LA SOLIDARIETA´ DEL PRESIDENTE DEL CONSIGLIO COMUNALE IACONO
Il Presidente del Consiglio Comunale, Giovanni Iacono ha incontrato ieri mattina presso lo stabilimento chimico Versalis i lavoratori in sciopero.
Manifestando la propria solidarietà alle maestranze Giovanni Iacono ha, tra l´altro, dichiarato: "La dignità di ogni persona passa attraverso il lavoro e, purtroppo, a Ragusa in questi ultimi anni sono tanti e troppi i posti di lavoro che sono andati persi. Molte aziende storiche di Ragusa hanno chiuso ed altre, come la Almer, sono in grave crisi e questa cessione di quote da parte di Eni spa della Versalis rischia di essere l´ennesimo, fatale, colpo ad una economia ormai ben lontana da quell´isola nell´isola tanto decantata, a torto o a ragione ! Sentire che vi sono nuove norme nel campo lavorativo ´a tutela crescente´, è la dimostrazione di un Paese dove la demagogia la fa da padrona ! ´A tutela crescente´ di chi ? non si comprende, perché ogni cittadino penserebbe che le tutele dovrebbero intervenire quando si rischia di perdere il lavoro e invece vi è l´indifferenza se non la connivenza da parte della politica nazionale su una vicenda gravissima che mette a rischio nell´intero paese migliaia di posti di lavoro diretti ed indiretti con gli indotti. A ´tutela crescente´ della più grande multinazionale del paese che ha deciso di disimpegnarsi sulla chimica per affidare lavoratori, lavoro e dignità a non meglio specificati gruppi finanziari. Il tutto sulla pelle dei lavoratori con i quali si gioca anche con le ´parole´ e con la peggiore delle demagogie. La città di Ragusa deve essere accanto ad ogni lavoratore che rischia il posto di lavoro ma non basta perché questa vertenza con l´Eni deve essere innanzitutto affrontata a livello Nazionale e Regionale per costringere l´Eni a rivedere radicalmente la propria posizione sul petrolchimico ed investire strategicamente nel nostro paese e nei territori, tra cui in primo piano Ragusa, che per oltre 60 anni hanno fatto diventare l´Eni uno dei colossi mondiali del settore».

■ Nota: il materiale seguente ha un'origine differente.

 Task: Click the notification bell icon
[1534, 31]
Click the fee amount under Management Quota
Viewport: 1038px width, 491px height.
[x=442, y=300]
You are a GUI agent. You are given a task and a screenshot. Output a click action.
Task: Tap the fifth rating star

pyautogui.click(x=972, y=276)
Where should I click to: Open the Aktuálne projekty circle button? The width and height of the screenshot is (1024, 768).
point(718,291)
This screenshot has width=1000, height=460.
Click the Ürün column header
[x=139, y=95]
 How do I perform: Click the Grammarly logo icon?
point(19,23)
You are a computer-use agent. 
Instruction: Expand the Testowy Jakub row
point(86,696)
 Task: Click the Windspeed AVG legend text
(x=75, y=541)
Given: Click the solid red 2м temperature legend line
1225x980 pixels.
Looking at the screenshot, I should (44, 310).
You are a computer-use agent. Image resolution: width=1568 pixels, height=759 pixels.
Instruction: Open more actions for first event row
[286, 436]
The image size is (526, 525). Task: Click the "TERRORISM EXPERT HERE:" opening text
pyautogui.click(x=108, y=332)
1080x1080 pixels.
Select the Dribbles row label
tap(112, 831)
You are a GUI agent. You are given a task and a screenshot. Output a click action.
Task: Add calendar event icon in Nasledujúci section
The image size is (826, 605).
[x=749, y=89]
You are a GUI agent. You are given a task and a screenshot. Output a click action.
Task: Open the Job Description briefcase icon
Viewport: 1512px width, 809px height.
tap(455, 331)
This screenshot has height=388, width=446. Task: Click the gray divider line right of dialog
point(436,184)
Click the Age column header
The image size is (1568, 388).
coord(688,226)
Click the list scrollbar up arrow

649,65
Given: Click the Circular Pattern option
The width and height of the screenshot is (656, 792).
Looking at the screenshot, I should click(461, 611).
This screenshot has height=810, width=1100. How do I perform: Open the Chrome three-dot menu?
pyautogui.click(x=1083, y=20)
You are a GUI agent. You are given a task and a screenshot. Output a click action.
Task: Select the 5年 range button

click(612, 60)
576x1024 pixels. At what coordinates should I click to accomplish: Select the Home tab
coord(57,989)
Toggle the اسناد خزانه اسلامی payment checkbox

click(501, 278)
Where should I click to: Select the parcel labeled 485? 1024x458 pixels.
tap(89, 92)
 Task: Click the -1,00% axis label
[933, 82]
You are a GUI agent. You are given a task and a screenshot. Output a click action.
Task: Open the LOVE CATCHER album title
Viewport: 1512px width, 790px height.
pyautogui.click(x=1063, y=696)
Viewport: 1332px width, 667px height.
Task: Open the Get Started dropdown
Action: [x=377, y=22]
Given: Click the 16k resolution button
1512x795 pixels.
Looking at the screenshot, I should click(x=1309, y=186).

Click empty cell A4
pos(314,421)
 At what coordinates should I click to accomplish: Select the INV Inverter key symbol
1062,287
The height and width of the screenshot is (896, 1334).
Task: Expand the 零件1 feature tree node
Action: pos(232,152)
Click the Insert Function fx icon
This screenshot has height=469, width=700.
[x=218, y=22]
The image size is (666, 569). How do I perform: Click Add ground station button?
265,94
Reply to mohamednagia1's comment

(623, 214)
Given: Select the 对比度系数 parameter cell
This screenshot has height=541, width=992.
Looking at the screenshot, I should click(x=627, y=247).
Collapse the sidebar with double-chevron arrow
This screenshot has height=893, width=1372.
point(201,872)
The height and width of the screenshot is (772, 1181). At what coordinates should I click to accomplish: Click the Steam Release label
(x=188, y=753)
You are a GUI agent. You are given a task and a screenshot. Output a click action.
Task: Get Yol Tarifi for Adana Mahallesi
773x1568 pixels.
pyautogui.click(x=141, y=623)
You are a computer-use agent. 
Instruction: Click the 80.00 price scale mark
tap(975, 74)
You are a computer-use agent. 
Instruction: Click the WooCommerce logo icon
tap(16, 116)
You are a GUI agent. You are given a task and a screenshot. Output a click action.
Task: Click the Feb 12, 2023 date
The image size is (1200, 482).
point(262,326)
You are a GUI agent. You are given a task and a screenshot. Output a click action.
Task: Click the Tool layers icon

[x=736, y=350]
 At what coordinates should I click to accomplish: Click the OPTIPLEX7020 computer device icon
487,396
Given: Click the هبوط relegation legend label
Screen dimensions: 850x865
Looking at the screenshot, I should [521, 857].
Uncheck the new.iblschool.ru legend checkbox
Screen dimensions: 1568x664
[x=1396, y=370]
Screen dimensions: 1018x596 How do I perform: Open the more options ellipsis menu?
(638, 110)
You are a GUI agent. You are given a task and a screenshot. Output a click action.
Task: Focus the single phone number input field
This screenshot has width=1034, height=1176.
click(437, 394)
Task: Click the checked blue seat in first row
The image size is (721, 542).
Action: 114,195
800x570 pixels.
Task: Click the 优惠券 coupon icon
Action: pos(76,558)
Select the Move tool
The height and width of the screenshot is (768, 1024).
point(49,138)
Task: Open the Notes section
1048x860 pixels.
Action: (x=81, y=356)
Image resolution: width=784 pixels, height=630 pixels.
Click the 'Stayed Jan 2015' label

RAGUSATTIVA: "BISOGNA DARSI DA FARE"
"Con la vendita di Eni Versalis sono a rischio 250 posti di lavoro a Ragusa e molti altri nel resto del territorio nazionale. Folle e anacronistica la scelta di abbandonare la chimica verde e nel frattempo, contro ogni logica, puntare tutto sulle trivellazioni". Così la nota di Ragusattiva 5 stelle. "Governo Nazionale e Regione Sicilia - prosegue il comunicato - devono far sentire la propria voce e opporsi nettamente contro questa sciagurata operazione. Eni non può permettersi di agire come una qualsiasi azienda privata. Eni deve rendere conto ai cittadini visto che possiede un assetto azionario in larga parte pubblico. Ancora non capiamo il perché di questa dismissione - conclude la nota - ma bisogna darsi da fare per scongiurarla".